Equipment transfer for better performance and uptime
Scheduled Maintenance Report for Agency Revolution - old one
Completed
Success. Over the next 10 days we'll have more maintenance as we continue to implement our plan.
Posted Dec 21, 2013 - 02:09 PST
In progress
Scheduled maintenance is currently in progress. We will provide updates as necessary.
Posted Dec 20, 2013 - 22:00 PST
Scheduled
Maximizing Uptime

I will be the first to admit that lately the reliability of our server farm has been a challenge. It has been a combination of issues all happening at the same time. I want you to know that we have an action plan and are implementing it as quickly as possible.

I will address these in the order that impact our services.

Internet Access
========

In 2013, about 50% of our downtime has been associated poor internet access.
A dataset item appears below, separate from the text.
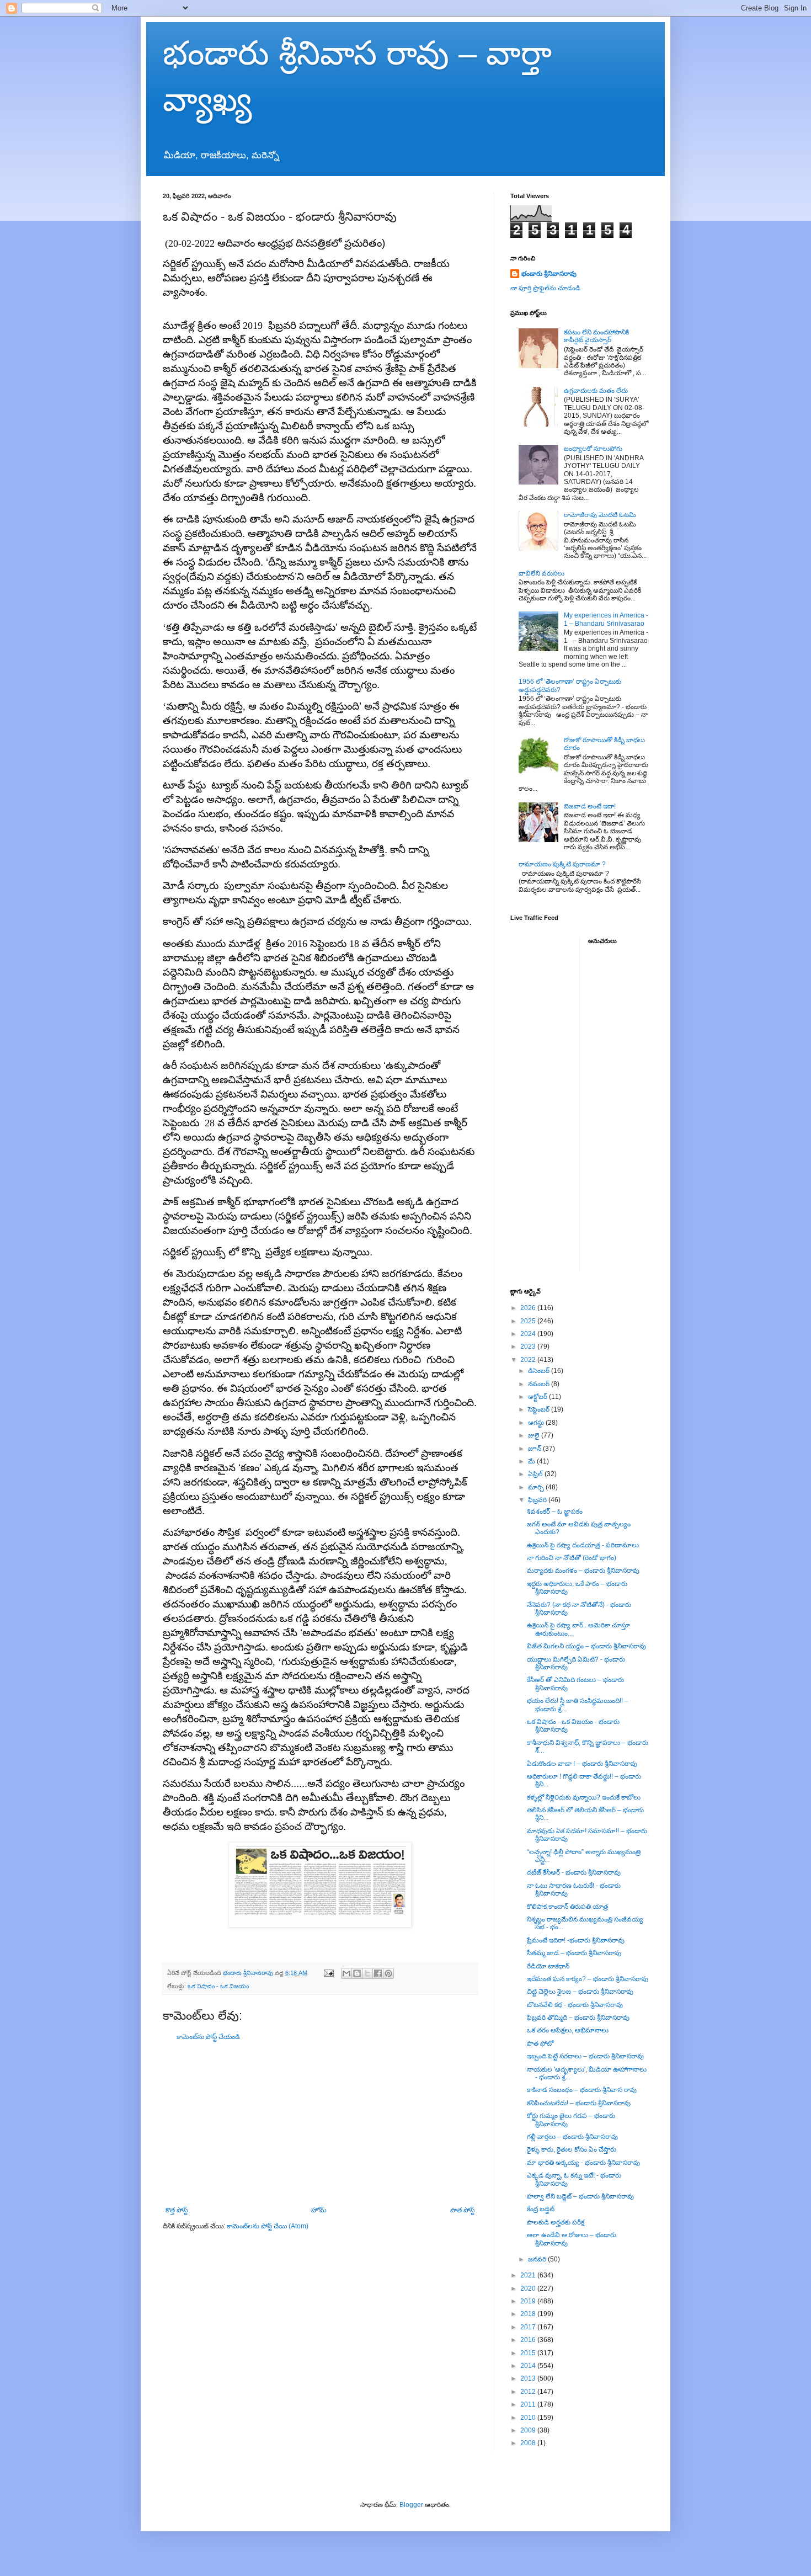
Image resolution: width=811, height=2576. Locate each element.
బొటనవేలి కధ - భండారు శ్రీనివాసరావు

We've been with the same company for more than 10 years. The service during this time has been quite good. In fact, in all of 2011 our internet was down for only 40 minutes and nearly the same number in 2012. In October of this year, it has become remarkably worse. The Thanksgiving-eve outage caused more downtime than when we physically had to move our server 150 miles.

Fortunately, in this area we have options.

Sometime this week we will be switching internet service providers. This provider peers with 3 other providers. Their service has been tracked for the last 8 years and in that time they have 99.996% up time. Which means that they are down for 21 minutes a year, on average. The last outage they had was in October 2011. Not even Microsoft Azure or Amazon S3 can claim that.

That being said, one provider is a single point of failure. And the case with our previous provider, we tried to bring in others but they added significant surcharges and complications to the process so it made sense to part ways.

To avoid any single point of failures, we will be multi-homing with multiple providers. Multi-homing is the unique structure that makes the internet resilient. If one link goes down, you shouldn't notice, another link will pick it back up.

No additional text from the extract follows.